### AIM OF THE TASK
Reproduce all records word for word.

[Dataset entries]
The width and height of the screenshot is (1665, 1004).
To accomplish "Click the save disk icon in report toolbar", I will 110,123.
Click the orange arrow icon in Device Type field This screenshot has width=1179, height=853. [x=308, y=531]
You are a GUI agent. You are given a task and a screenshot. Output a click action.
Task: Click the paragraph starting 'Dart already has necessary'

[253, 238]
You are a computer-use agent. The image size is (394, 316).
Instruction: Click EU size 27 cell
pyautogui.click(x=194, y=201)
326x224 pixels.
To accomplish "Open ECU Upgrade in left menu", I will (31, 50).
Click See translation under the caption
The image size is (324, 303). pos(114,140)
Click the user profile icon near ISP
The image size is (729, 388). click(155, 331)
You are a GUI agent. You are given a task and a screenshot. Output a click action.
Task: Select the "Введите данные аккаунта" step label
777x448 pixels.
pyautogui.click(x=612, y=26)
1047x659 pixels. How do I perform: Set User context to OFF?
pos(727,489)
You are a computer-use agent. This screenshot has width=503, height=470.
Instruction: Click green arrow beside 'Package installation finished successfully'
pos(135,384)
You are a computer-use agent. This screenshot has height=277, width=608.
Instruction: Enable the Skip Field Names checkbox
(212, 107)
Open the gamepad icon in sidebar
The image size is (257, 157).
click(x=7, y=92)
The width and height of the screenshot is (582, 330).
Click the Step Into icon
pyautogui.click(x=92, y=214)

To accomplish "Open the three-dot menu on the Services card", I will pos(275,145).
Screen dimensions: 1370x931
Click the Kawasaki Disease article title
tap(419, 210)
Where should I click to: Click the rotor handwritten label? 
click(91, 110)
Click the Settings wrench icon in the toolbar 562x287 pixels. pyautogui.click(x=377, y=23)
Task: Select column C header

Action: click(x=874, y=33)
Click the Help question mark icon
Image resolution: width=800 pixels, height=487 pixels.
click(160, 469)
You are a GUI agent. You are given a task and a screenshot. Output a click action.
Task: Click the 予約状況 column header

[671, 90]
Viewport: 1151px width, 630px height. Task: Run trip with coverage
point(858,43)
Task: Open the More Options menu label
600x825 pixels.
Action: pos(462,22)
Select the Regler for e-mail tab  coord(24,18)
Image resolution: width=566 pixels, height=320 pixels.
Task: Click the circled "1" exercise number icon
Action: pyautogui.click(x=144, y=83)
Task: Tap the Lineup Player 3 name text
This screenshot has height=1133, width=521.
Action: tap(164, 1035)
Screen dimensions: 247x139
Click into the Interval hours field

### WRITTEN SOLUTION
The width and height of the screenshot is (1665, 1004).
To accomplish "Click the save disk icon in report toolbar", I will 110,123.
Click the orange arrow icon in Device Type field This screenshot has width=1179, height=853. [x=308, y=531]
You are a GUI agent. You are given a task and a screenshot. Output a click action.
Task: Click the paragraph starting 'Dart already has necessary'

[253, 238]
You are a computer-use agent. The image size is (394, 316).
Instruction: Click EU size 27 cell
pyautogui.click(x=194, y=201)
326x224 pixels.
To accomplish "Open ECU Upgrade in left menu", I will (31, 50).
Click See translation under the caption
The image size is (324, 303). pos(114,140)
Click the user profile icon near ISP
The image size is (729, 388). click(155, 331)
You are a GUI agent. You are given a task and a screenshot. Output a click action.
Task: Select the "Введите данные аккаунта" step label
777x448 pixels.
pyautogui.click(x=612, y=26)
1047x659 pixels. How do I perform: Set User context to OFF?
pos(727,489)
You are a computer-use agent. This screenshot has width=503, height=470.
Instruction: Click green arrow beside 'Package installation finished successfully'
pos(135,384)
You are a computer-use agent. This screenshot has height=277, width=608.
Instruction: Enable the Skip Field Names checkbox
(212, 107)
Open the gamepad icon in sidebar
The image size is (257, 157).
click(x=7, y=92)
The width and height of the screenshot is (582, 330).
Click the Step Into icon
pyautogui.click(x=92, y=214)

To accomplish "Open the three-dot menu on the Services card", I will pos(275,145).
Screen dimensions: 1370x931
Click the Kawasaki Disease article title
tap(419, 210)
Where should I click to: Click the rotor handwritten label? 
click(91, 110)
Click the Settings wrench icon in the toolbar 562x287 pixels. pyautogui.click(x=377, y=23)
Task: Select column C header

Action: click(x=874, y=33)
Click the Help question mark icon
Image resolution: width=800 pixels, height=487 pixels.
click(160, 469)
You are a GUI agent. You are given a task and a screenshot. Output a click action.
Task: Click the 予約状況 column header

[671, 90]
Viewport: 1151px width, 630px height. Task: Run trip with coverage
point(858,43)
Task: Open the More Options menu label
600x825 pixels.
Action: pos(462,22)
Select the Regler for e-mail tab  coord(24,18)
Image resolution: width=566 pixels, height=320 pixels.
Task: Click the circled "1" exercise number icon
Action: pyautogui.click(x=144, y=83)
Task: Tap the Lineup Player 3 name text
This screenshot has height=1133, width=521.
Action: tap(164, 1035)
Screen dimensions: 247x139
Click into the Interval hours field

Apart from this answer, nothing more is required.